Repite con el resto de la soja y otros 705 ml (3 tazas) de agua.

Leche de soja
Leche de soja

Ahora, pon toda la leche que has sacado en un cazo y lleva a una ebullición bajita a fuego medio. No tiene que hervir a borbotones, pero sí que veas pompitas. Tarda un poco, un cuarto de hora o así. Deja que hierva a fuego más bajo (baja el fuego y ponlo a medio-bajo) durante 5 o 10 minutos.

Ahora, puedes dejar que se enfríe y guardarlo en una botella en el frigorífico. Así se mantendrá fresca 3 o 4 días.

También puedes guardarla, cuando esté caliente, en unos jarros de boca ancha que tengan tapadera. Tápalos bien y guárdalos en el frigorífico. Sin abrir, se mantiene algo menos de tres semanas. Una vez abiertos, consume la leche en 5 o 7 días.

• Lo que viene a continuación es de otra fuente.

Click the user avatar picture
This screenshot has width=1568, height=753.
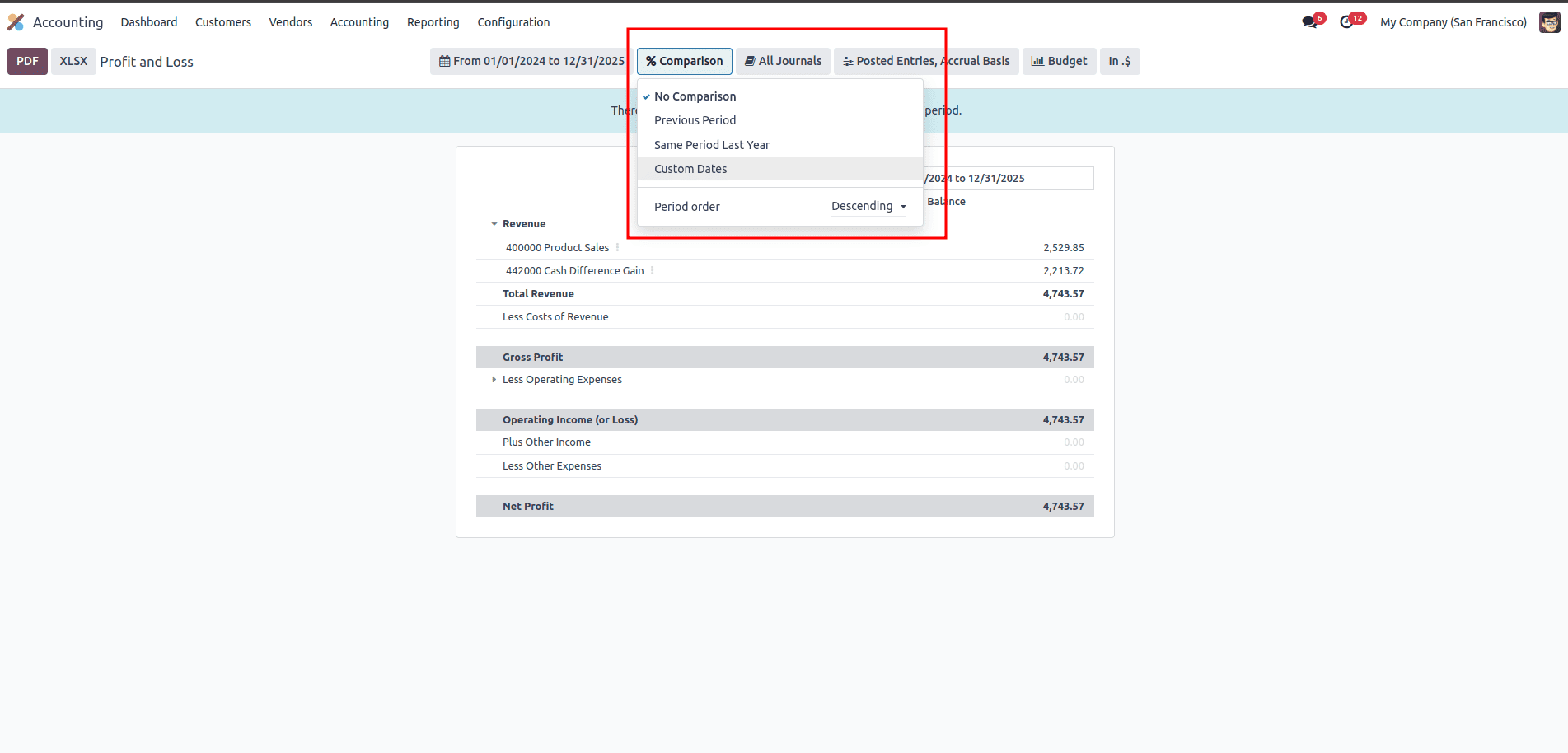1549,22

Aliño de anacardos y mostaza para ensalada

Aliño de anacardos y mostaza
Aliño de anacardos y mostaza

Tengo un libro de ensaladas, el Salad Samurai de Terry Hope Romero, pero nunca hago ensaladas. Todas las recetas siempre son para cuatro personas y yo vivo sola. Así que las miro, pienso que tienen que estar muy ricas y no las hago. No me pongo a asar verduras y a mezclarlas ni a hacer aliños imposibles que duren un día nada más. Pero un día, Javier, de las Huertas del Abrilongo, que es mi grupo de consumo, me regaló una ensalada de brotes de rábano, soja y no sé cuántas cosas más y me dije: esta es la mía. Y rescaté el Salad Samurai e hice este aliño tan rico. Y descubrí que la mostaza de Dijon dura años abierta en la nevera, pero pica.

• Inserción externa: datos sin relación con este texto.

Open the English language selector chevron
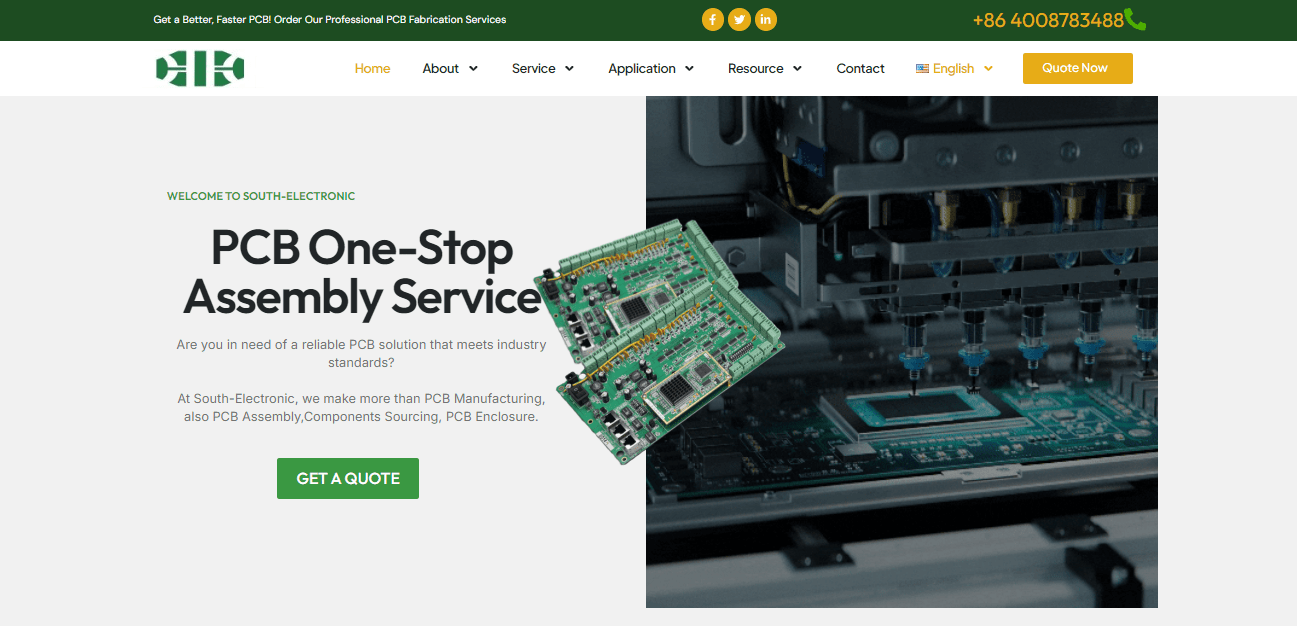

Ensalada de brotes con aliño de anacardos y mostaza
Ensalada de brotes con aliño rico

Ingredientes:

  • 80 gramos (1/2 taza) de anacardos crudos
  • 170 ml (3/4 taza) de agua caliente
  • 2 cucharadas de zumo de limón
  • 1 cucharada de aceite de oliva
  • 1 diente de ajo pelado
  • 2 cucharaditas de miso blanco (shiro miso)
  • 2 cucharaditas de mostaza de Dijon
  • 1 cucharadita de ajo en polvo
  • 1 cucharadita de cebolla en polvo
  • 1/2 cucharadita de estragón seco
  • 1/2 cucharadita de albahaca
Aliño de anacardos y mostaza
Aliño de anacardos y mostaza

Preparación:

Si tienes MyCook, pon los anacardos y bate 15 segundos para hacerlos polvo. Añade el agua caliente ahora y bate hasta que se haga una crema, durante 1 minuto a velocidad 7-9. Agrega el resto de los ingredientes y bate muy bien de nuevo. Con 2 minutos a máxima velocidad tienes más que suficiente para que no queden grumitos. Si no quieres que salte la salsa, pon el cestillo dentro del vaso y así no tendrás que raspar las paredes ni la tapadera para aprovecharlo todo.

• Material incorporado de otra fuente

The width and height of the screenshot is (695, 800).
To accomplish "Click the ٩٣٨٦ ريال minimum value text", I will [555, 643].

Si no tienes MyCook, pon los anacardos en remojo en el agua caliente y luego, ponlos en el vaso de la batidora (todo: los anacardos y el agua). Bate hasta que se haga una crema. Luego, agrega el resto de los ingredientes y bate de nuevo. Agrega el resto de los ingredientes y vuelve a batir.

En los dos casos, mete en un bote con tapa y al frigorífico, al menos 20 minutos antes de aliñar tu ensalada. Lo puedes guardar dos días. Si no te lo vas a comer, congélalo. Sí, se puede congelar.

Terry Hope usa hierbas frescas, por cierto: 3 cucharadas de hierbas frescas (albahaca, estragón, eneldo). Yo tengo seis maceteros comprados para plantar hierbas. Desde hace dos años y medio. Casi tres. En junio hace tres. Este año me pongo. Prometido.